Keep the images out while you set down the data exactly.

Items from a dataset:

┄┄┄┄┄┄

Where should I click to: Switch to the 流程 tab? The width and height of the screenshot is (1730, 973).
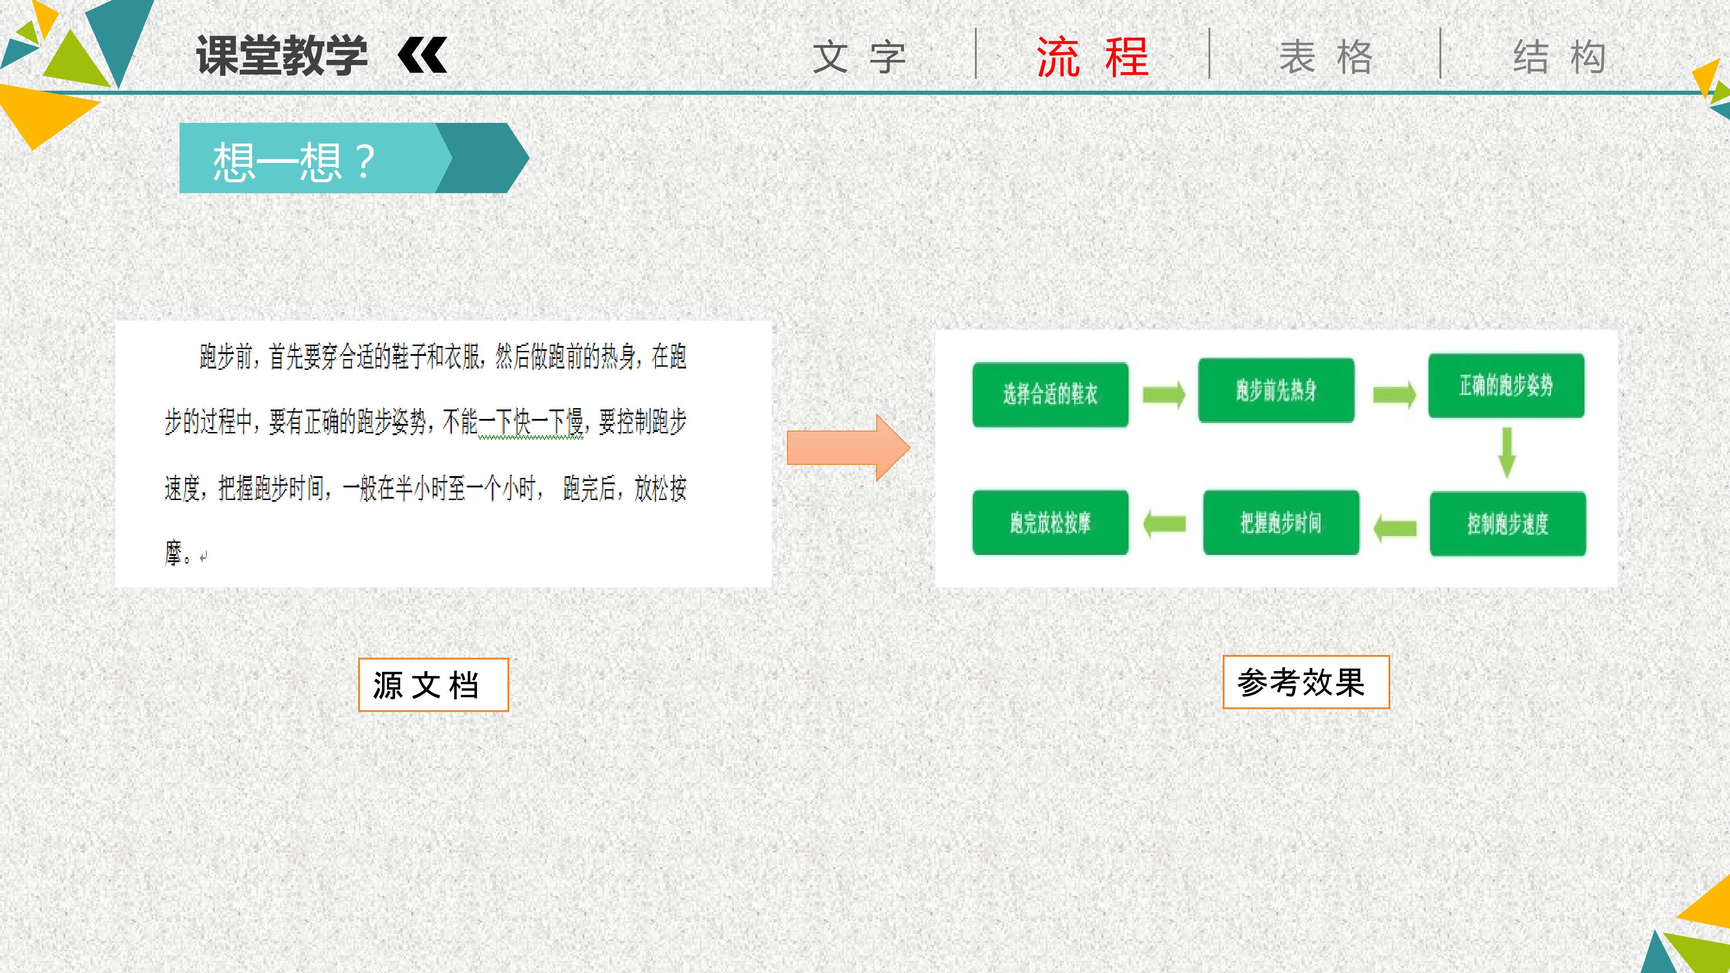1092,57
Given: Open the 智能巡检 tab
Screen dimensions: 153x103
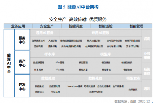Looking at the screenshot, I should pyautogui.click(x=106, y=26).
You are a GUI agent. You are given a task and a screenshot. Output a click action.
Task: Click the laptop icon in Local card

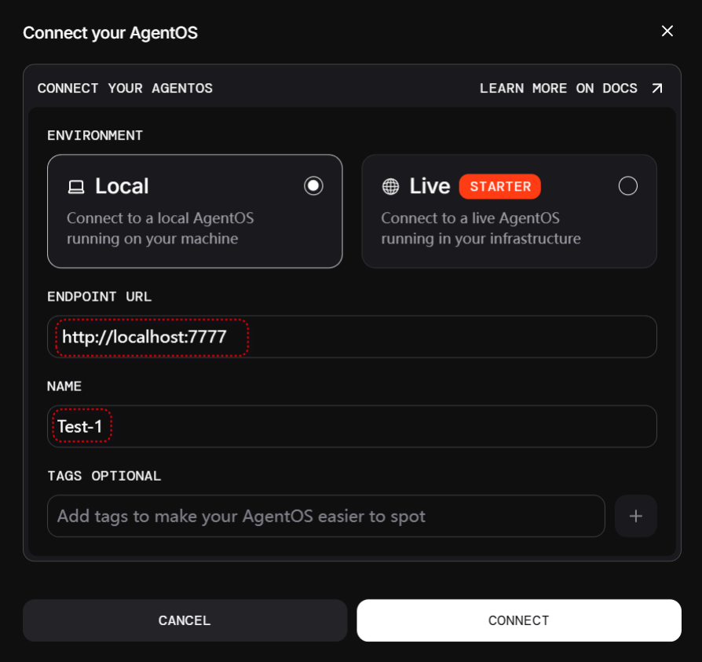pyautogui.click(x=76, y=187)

┄┄┄┄┄┄

_Response_:
Where should I click to: Switch to the 流程 tab? The width and height of the screenshot is (1730, 973).
1092,57
Given: Open the 智能巡检 tab
Screen dimensions: 153x103
Looking at the screenshot, I should pyautogui.click(x=106, y=26).
You are a GUI agent. You are given a task and a screenshot. Output a click action.
Task: Click the laptop icon in Local card

pyautogui.click(x=76, y=187)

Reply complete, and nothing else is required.